The end result of succumbing to the blackmail has however not been
a happy one. First, the government's image has been severely
tarnished and, secondly, this taint was one reason why the
Congress lost along with the DMK in Tamil Nadu.
As for the balancing trick involving two or more allies, this game
is now being played with the Trinamool Congress unexpectedly
offering support to the government in case the DMK's antics prove
to be too troublesome.
The Trinamool Congress's offer could not have come at a better
time because the DMK's sulks were compounded by the Samajwadi
Party's (SP) demand for Union Steel Minister Beni Prasad Verma's
resignation for accusing SP leader Mulayam Singh Yadav of
harbouring terrorists.
As the sequence of events shows, a government can be tripped up by
the consequences of a civil war in a neighbouring country or an
unwarranted comment by a Union minister. Although the Trinamool
Congress has come to its rescue this time, it has to be remembered
that the same party had, like the DMK, put its partisan objectives
above the national interest when it opposed the Teesta river
waters treaty between India and Bangladesh on the plea that it
would cause a shortage of irrigation water in north Bengal.

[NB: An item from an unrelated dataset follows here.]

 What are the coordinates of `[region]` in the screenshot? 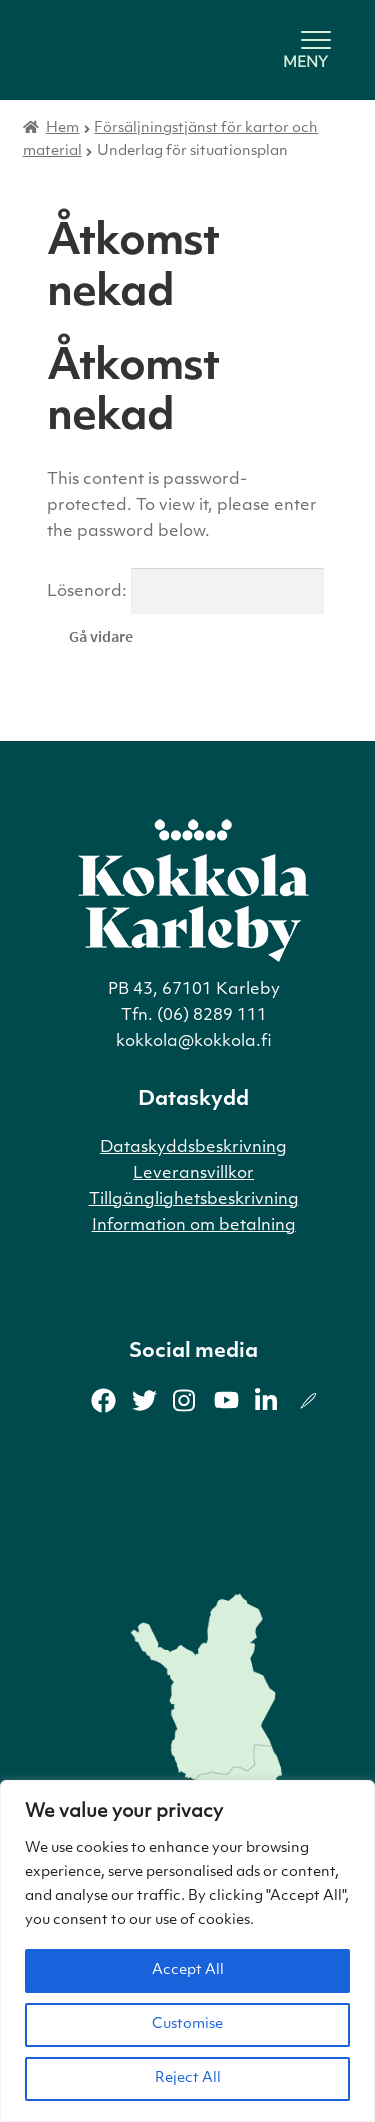 It's located at (187, 1951).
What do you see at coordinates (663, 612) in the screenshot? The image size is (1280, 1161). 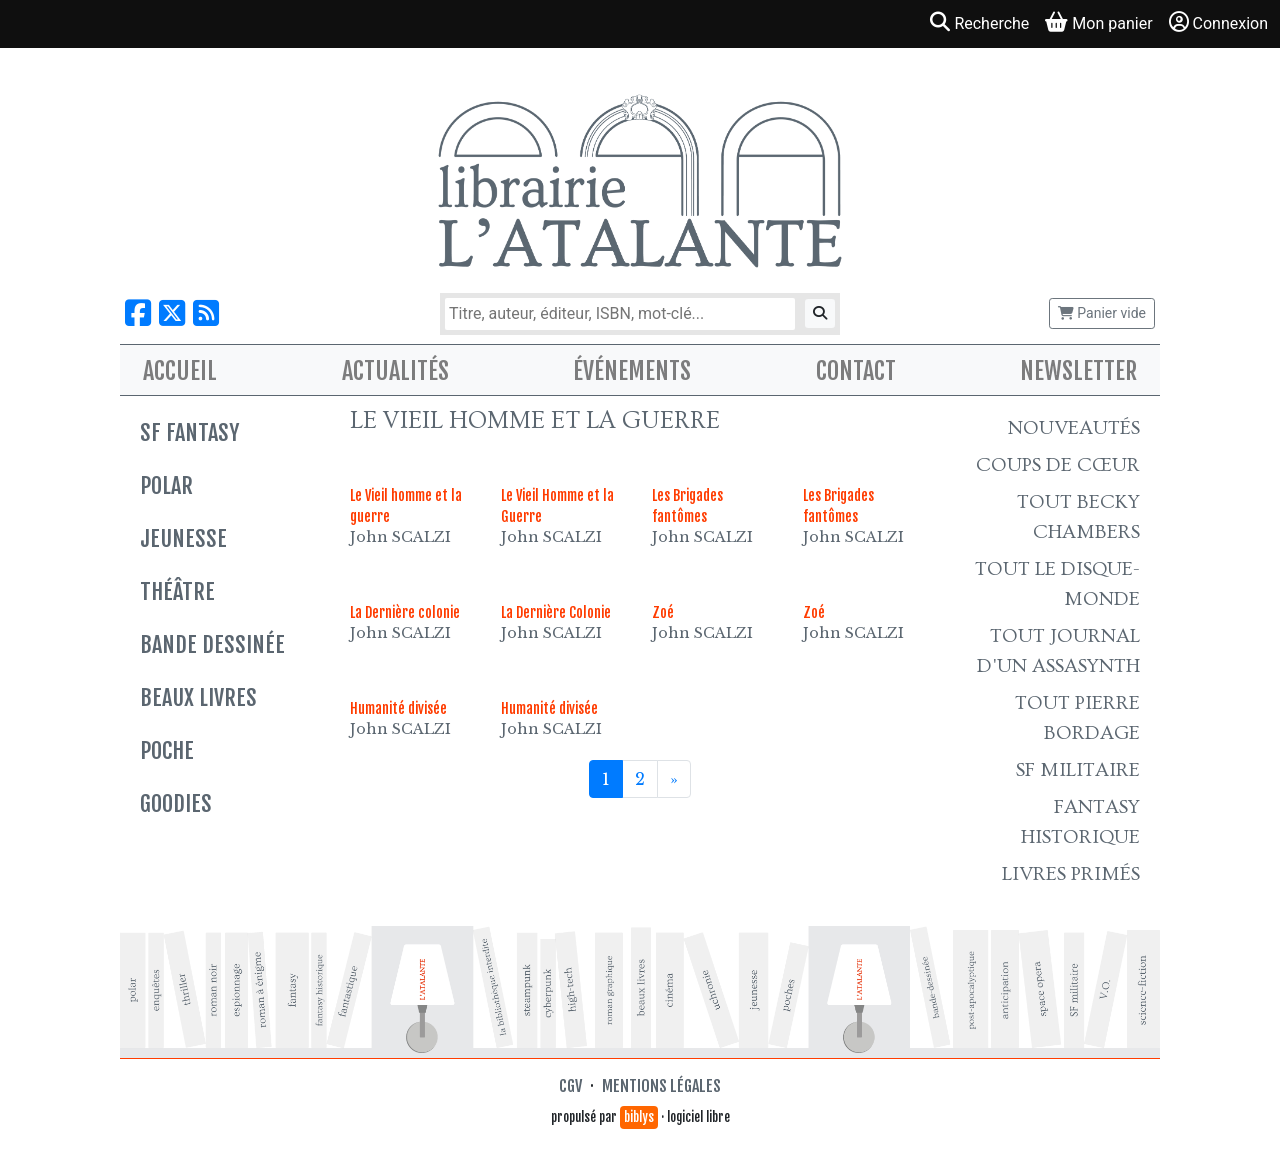 I see `Zoé` at bounding box center [663, 612].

But, even as the coalition partners try to extract whatever
concession they can from the first party of the combination, the
latter has the advantage of knowing that none of them wants an
early election.
This reluctance applies to both the DMK and the SP because of
their weakened condition in their respective states, Tamil Nadu
and Uttar Pradesh. While the DMK's chances of ousting the
currently well-placed AIADMK are dim, the SP has been floundering
because of a deteriorating law and order situation.

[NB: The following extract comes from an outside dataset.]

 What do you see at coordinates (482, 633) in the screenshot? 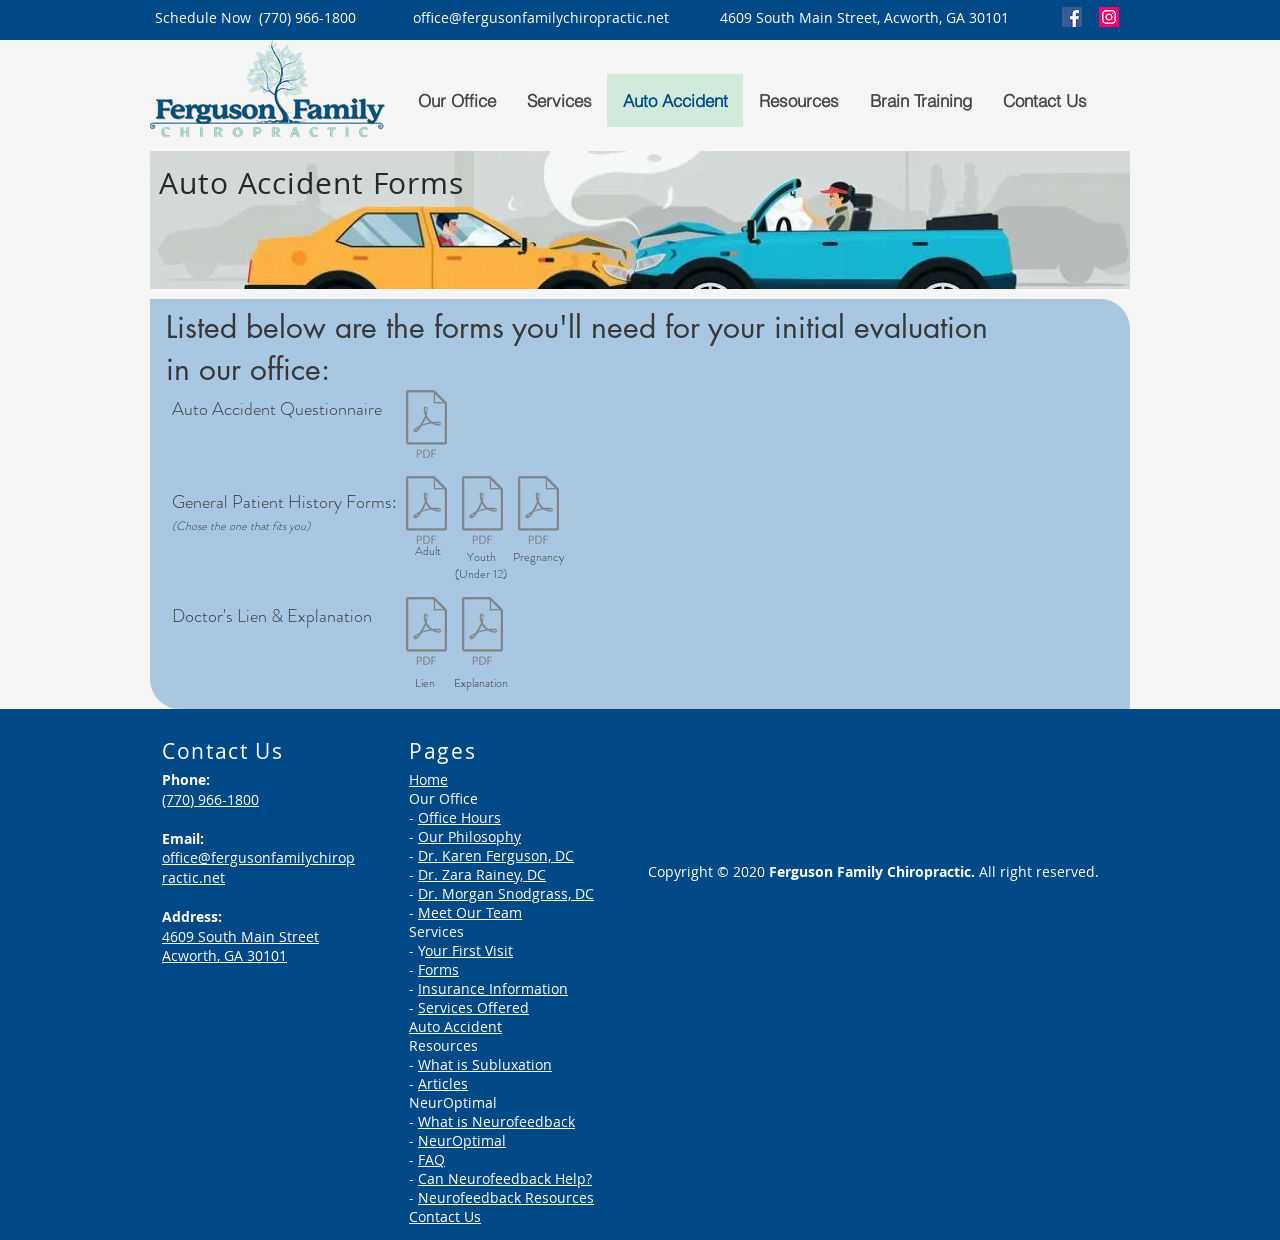
I see `[Patient - Doctor's Lien Explained.pdf]` at bounding box center [482, 633].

Even the Trinamool Congress's overtures to the government at the
centre are said to have been motivated by its realization that the
party has lost a lot of ground since it came to power on a wave of
high expectations.
The political scene is, therefore, a curious one. A government at
the centre, which faces allegations of corruption and policy
paralysis, is being harried by allies, who cannot be said to be
firmly entrenched in their own states.
Both the sides are careful, therefore, not to be too pushy. While
the government shows signs of accommodation, its opponents flex
their muscles without recourse to any definitive action.
There is a Lakshman Rekha or a safety margin which none of them
dares to cross. For all practical purposes, it is a game of
shadow-boxing, all sound and fury, signifying nothing.